# Record list
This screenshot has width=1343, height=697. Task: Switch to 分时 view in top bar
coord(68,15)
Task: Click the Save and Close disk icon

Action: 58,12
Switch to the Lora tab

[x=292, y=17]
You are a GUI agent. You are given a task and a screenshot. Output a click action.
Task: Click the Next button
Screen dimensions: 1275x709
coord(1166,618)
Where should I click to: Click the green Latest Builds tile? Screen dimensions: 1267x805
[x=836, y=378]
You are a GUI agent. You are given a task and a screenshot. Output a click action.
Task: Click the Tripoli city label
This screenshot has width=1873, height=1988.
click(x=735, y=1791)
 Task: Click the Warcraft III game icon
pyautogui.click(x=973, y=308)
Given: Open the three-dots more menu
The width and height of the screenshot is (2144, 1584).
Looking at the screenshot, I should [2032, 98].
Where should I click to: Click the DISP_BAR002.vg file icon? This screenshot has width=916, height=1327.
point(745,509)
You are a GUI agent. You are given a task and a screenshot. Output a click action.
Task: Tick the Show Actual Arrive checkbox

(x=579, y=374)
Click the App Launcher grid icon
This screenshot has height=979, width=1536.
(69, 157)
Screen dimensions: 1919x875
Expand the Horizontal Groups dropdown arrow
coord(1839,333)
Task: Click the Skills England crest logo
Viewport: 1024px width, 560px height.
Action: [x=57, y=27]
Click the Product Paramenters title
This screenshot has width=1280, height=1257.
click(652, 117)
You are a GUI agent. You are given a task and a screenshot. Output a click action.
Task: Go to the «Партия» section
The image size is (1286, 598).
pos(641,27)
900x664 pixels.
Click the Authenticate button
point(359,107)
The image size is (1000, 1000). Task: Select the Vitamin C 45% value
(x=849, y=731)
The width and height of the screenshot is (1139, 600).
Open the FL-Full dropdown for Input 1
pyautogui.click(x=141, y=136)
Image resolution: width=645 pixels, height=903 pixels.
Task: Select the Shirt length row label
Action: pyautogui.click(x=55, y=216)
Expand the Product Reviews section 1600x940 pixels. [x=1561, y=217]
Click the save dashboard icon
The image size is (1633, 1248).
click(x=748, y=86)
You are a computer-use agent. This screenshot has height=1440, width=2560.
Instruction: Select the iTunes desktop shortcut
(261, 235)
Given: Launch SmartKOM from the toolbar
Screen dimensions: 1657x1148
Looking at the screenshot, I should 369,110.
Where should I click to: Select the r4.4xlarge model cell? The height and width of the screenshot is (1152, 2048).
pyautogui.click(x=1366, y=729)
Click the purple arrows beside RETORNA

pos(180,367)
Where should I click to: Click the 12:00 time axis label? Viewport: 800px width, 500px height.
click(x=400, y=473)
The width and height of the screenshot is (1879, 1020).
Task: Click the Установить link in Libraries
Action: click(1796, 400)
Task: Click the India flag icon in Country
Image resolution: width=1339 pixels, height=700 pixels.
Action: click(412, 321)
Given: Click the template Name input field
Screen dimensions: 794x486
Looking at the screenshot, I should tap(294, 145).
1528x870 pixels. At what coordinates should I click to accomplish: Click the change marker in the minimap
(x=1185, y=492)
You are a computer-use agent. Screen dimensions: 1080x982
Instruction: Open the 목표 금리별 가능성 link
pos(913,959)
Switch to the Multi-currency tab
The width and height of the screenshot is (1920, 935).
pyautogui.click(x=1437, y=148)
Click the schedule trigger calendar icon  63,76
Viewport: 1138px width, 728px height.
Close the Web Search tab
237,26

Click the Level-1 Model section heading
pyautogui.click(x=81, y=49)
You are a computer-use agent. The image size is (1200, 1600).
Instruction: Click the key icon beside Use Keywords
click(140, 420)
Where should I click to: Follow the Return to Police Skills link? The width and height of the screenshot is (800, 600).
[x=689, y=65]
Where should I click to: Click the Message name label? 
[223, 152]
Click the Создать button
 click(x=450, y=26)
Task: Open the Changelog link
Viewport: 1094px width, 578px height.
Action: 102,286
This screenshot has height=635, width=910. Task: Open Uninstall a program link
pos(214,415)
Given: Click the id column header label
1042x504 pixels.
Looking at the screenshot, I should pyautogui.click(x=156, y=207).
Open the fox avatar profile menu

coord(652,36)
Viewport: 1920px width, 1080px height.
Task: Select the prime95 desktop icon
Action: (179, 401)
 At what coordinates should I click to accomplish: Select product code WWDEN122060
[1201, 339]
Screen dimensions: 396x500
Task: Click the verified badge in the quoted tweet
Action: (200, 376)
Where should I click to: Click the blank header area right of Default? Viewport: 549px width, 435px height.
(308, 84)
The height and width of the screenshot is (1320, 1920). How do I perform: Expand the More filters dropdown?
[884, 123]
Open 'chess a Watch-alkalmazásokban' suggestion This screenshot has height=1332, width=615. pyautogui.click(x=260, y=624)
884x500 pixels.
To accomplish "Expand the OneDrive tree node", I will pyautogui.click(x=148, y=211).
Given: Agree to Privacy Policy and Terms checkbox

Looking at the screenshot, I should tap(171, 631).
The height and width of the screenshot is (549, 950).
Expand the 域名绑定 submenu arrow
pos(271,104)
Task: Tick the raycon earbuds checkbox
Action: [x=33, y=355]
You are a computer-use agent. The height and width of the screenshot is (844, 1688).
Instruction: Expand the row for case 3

# The exercise
Copy out every row above word for word, changing nothing.

# Complete output
This screenshot has width=1343, height=697. Task: Switch to 分时 view in top bar
coord(68,15)
Task: Click the Save and Close disk icon

Action: 58,12
Switch to the Lora tab

[x=292, y=17]
You are a GUI agent. You are given a task and a screenshot. Output a click action.
Task: Click the Next button
Screen dimensions: 1275x709
coord(1166,618)
Where should I click to: Click the green Latest Builds tile? Screen dimensions: 1267x805
[x=836, y=378]
You are a GUI agent. You are given a task and a screenshot. Output a click action.
Task: Click the Tripoli city label
This screenshot has width=1873, height=1988.
click(x=735, y=1791)
 Task: Click the Warcraft III game icon
pyautogui.click(x=973, y=308)
Given: Open the three-dots more menu
The width and height of the screenshot is (2144, 1584).
Looking at the screenshot, I should [2032, 98].
Where should I click to: Click the DISP_BAR002.vg file icon? This screenshot has width=916, height=1327.
point(745,509)
You are a GUI agent. You are given a task and a screenshot. Output a click action.
Task: Tick the Show Actual Arrive checkbox

(x=579, y=374)
Click the App Launcher grid icon
This screenshot has height=979, width=1536.
(69, 157)
Screen dimensions: 1919x875
Expand the Horizontal Groups dropdown arrow
coord(1839,333)
Task: Click the Skills England crest logo
Viewport: 1024px width, 560px height.
Action: [x=57, y=27]
Click the Product Paramenters title
This screenshot has width=1280, height=1257.
click(652, 117)
You are a GUI agent. You are given a task and a screenshot. Output a click action.
Task: Go to the «Партия» section
The image size is (1286, 598).
pos(641,27)
900x664 pixels.
Click the Authenticate button
point(359,107)
The image size is (1000, 1000). Task: Select the Vitamin C 45% value
(x=849, y=731)
The width and height of the screenshot is (1139, 600).
Open the FL-Full dropdown for Input 1
pyautogui.click(x=141, y=136)
Image resolution: width=645 pixels, height=903 pixels.
Task: Select the Shirt length row label
Action: pyautogui.click(x=55, y=216)
Expand the Product Reviews section 1600x940 pixels. [x=1561, y=217]
Click the save dashboard icon
The image size is (1633, 1248).
click(x=748, y=86)
You are a computer-use agent. This screenshot has height=1440, width=2560.
Instruction: Select the iTunes desktop shortcut
(261, 235)
Given: Launch SmartKOM from the toolbar
Screen dimensions: 1657x1148
Looking at the screenshot, I should 369,110.
Where should I click to: Select the r4.4xlarge model cell? The height and width of the screenshot is (1152, 2048).
pyautogui.click(x=1366, y=729)
Click the purple arrows beside RETORNA

pos(180,367)
Where should I click to: Click the 12:00 time axis label? Viewport: 800px width, 500px height.
click(x=400, y=473)
The width and height of the screenshot is (1879, 1020).
Task: Click the Установить link in Libraries
Action: click(1796, 400)
Task: Click the India flag icon in Country
Image resolution: width=1339 pixels, height=700 pixels.
Action: click(412, 321)
Given: Click the template Name input field
Screen dimensions: 794x486
Looking at the screenshot, I should tap(294, 145).
1528x870 pixels. At what coordinates should I click to accomplish: Click the change marker in the minimap
(x=1185, y=492)
You are a computer-use agent. Screen dimensions: 1080x982
Instruction: Open the 목표 금리별 가능성 link
pos(913,959)
Switch to the Multi-currency tab
The width and height of the screenshot is (1920, 935).
pyautogui.click(x=1437, y=148)
Click the schedule trigger calendar icon  63,76
Viewport: 1138px width, 728px height.
Close the Web Search tab
237,26

Click the Level-1 Model section heading
pyautogui.click(x=81, y=49)
You are a computer-use agent. The image size is (1200, 1600).
Instruction: Click the key icon beside Use Keywords
click(140, 420)
Where should I click to: Follow the Return to Police Skills link? The width and height of the screenshot is (800, 600).
[x=689, y=65]
Where should I click to: Click the Message name label? 
[223, 152]
Click the Создать button
 click(x=450, y=26)
Task: Open the Changelog link
Viewport: 1094px width, 578px height.
Action: 102,286
This screenshot has height=635, width=910. Task: Open Uninstall a program link
pos(214,415)
Given: Click the id column header label
1042x504 pixels.
Looking at the screenshot, I should pyautogui.click(x=156, y=207).
Open the fox avatar profile menu

coord(652,36)
Viewport: 1920px width, 1080px height.
Task: Select the prime95 desktop icon
Action: (179, 401)
 At what coordinates should I click to accomplish: Select product code WWDEN122060
[1201, 339]
Screen dimensions: 396x500
Task: Click the verified badge in the quoted tweet
Action: (200, 376)
Where should I click to: Click the blank header area right of Default? Viewport: 549px width, 435px height.
(308, 84)
The height and width of the screenshot is (1320, 1920). How do I perform: Expand the More filters dropdown?
[884, 123]
Open 'chess a Watch-alkalmazásokban' suggestion This screenshot has height=1332, width=615. pyautogui.click(x=260, y=624)
884x500 pixels.
To accomplish "Expand the OneDrive tree node", I will pyautogui.click(x=148, y=211).
Given: Agree to Privacy Policy and Terms checkbox

Looking at the screenshot, I should tap(171, 631).
The height and width of the screenshot is (549, 950).
Expand the 域名绑定 submenu arrow
pos(271,104)
Task: Tick the raycon earbuds checkbox
Action: [x=33, y=355]
You are a computer-use agent. The height and width of the screenshot is (844, 1688).
Instruction: Expand the row for case 3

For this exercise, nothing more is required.